**What is expected:** Rewrite each line of the data below as a numbered list item, skipping blank lines. Leave out the pictures.

**Supplied data:**
═══

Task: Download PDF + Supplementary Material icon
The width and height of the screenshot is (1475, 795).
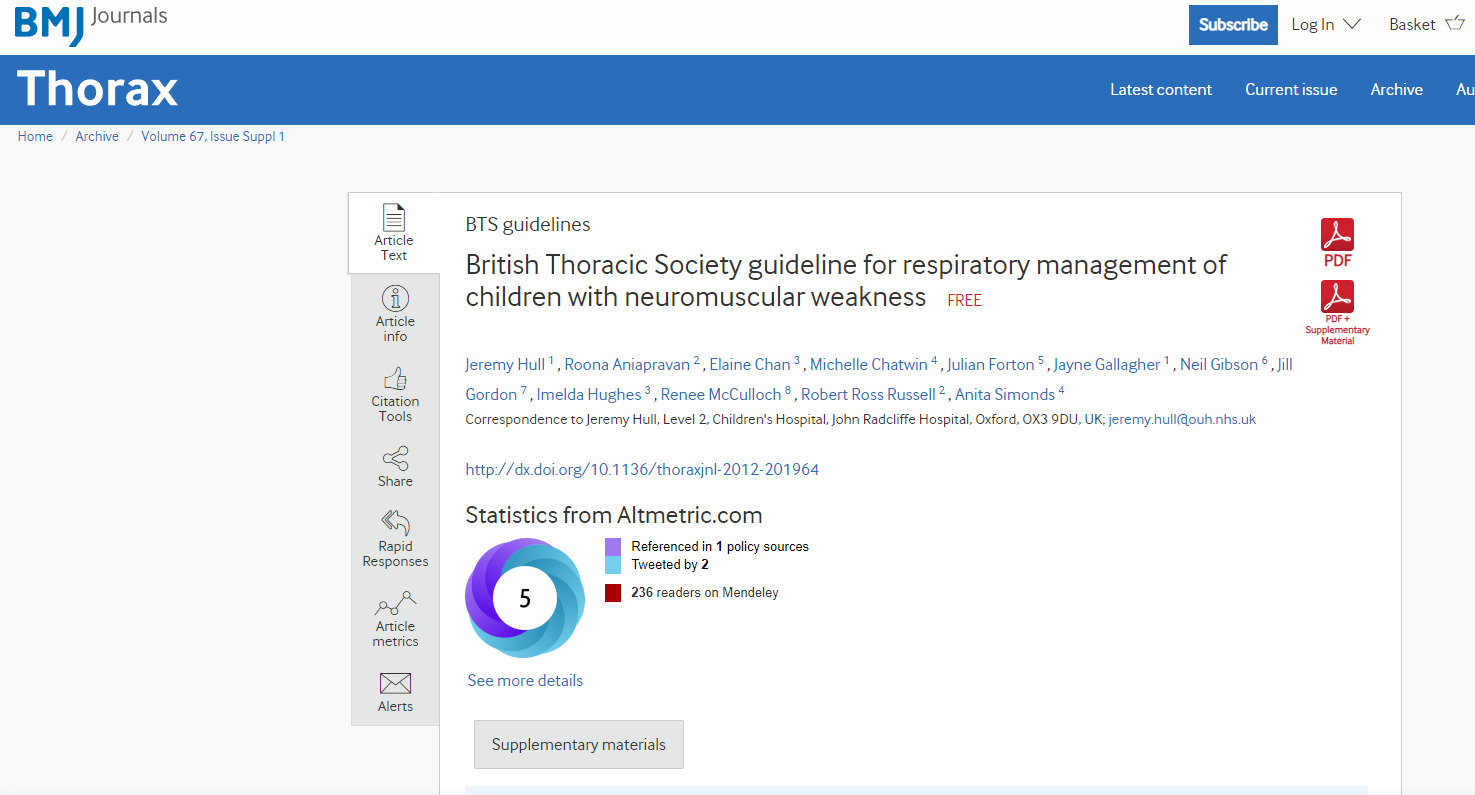Action: [1337, 298]
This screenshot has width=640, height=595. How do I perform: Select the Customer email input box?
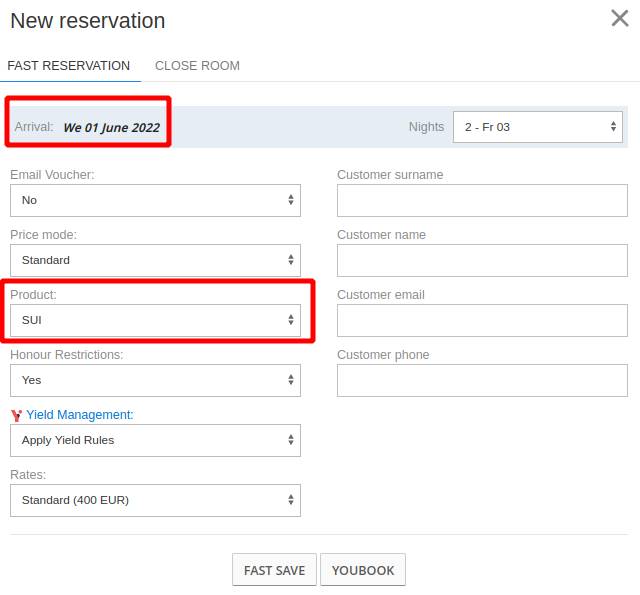(482, 320)
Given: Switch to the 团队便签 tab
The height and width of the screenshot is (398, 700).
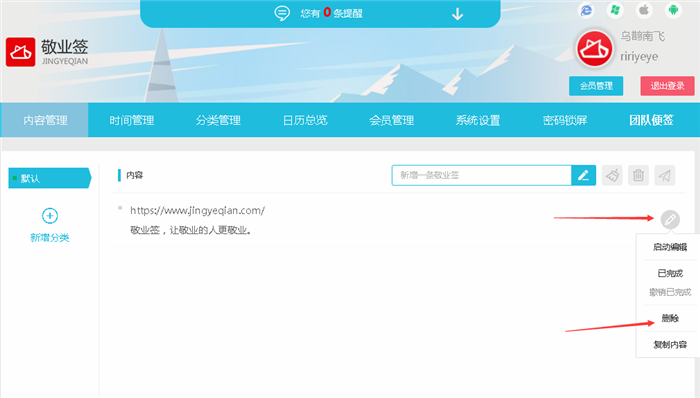Looking at the screenshot, I should (651, 120).
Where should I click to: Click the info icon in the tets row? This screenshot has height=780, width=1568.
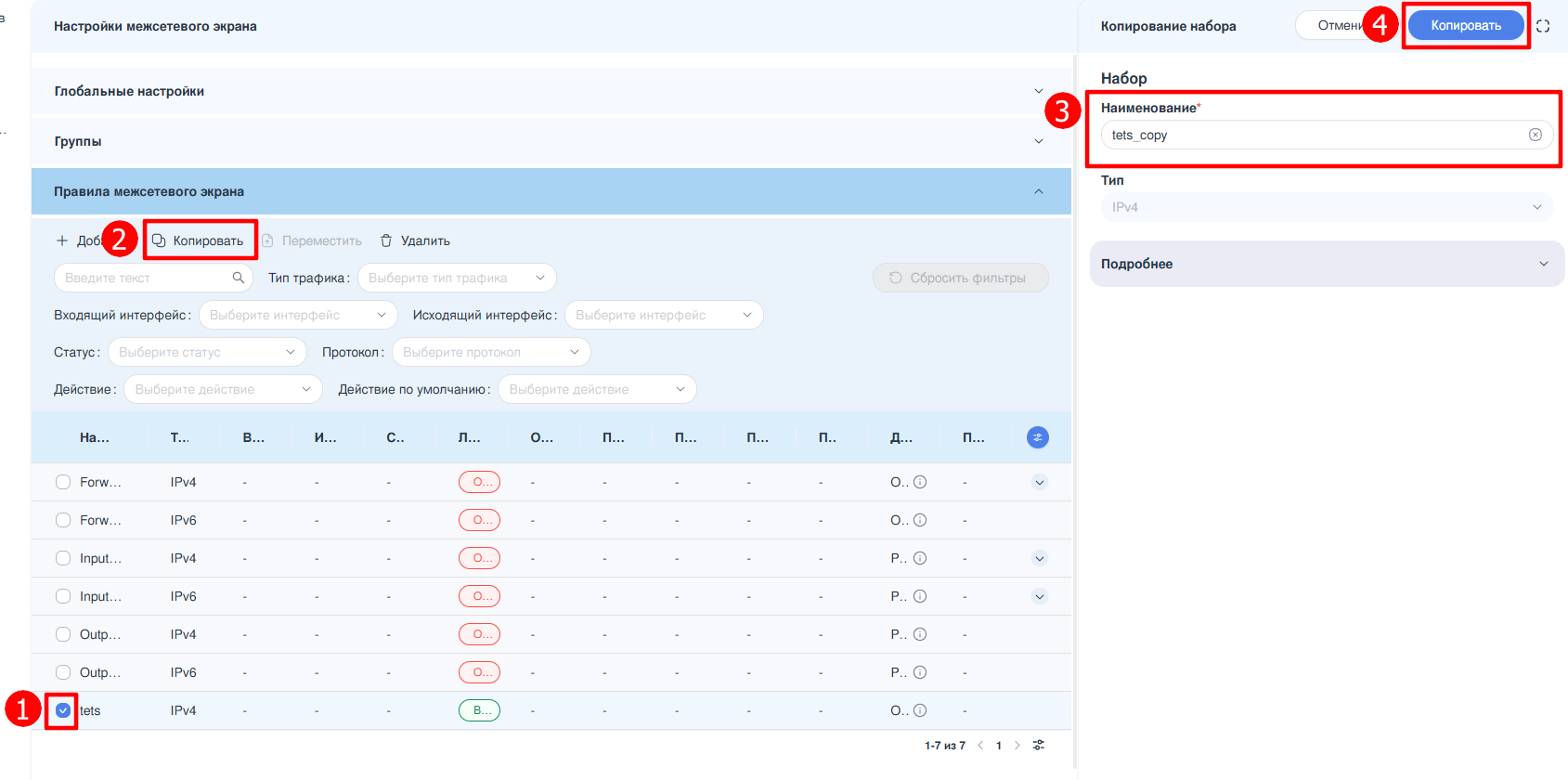(920, 710)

═══

**Answer below:**
1. Task: Download PDF + Supplementary Material icon
2. The width and height of the screenshot is (1475, 795).
3. Action: [1337, 298]
4. This screenshot has width=640, height=595. How do I perform: Select the Customer email input box?
5. (482, 320)
6. Given: Switch to the 团队便签 tab
7. The height and width of the screenshot is (398, 700).
8. Looking at the screenshot, I should (651, 120).
9. Where should I click to: Click the info icon in the tets row? This screenshot has height=780, width=1568.
10. (920, 710)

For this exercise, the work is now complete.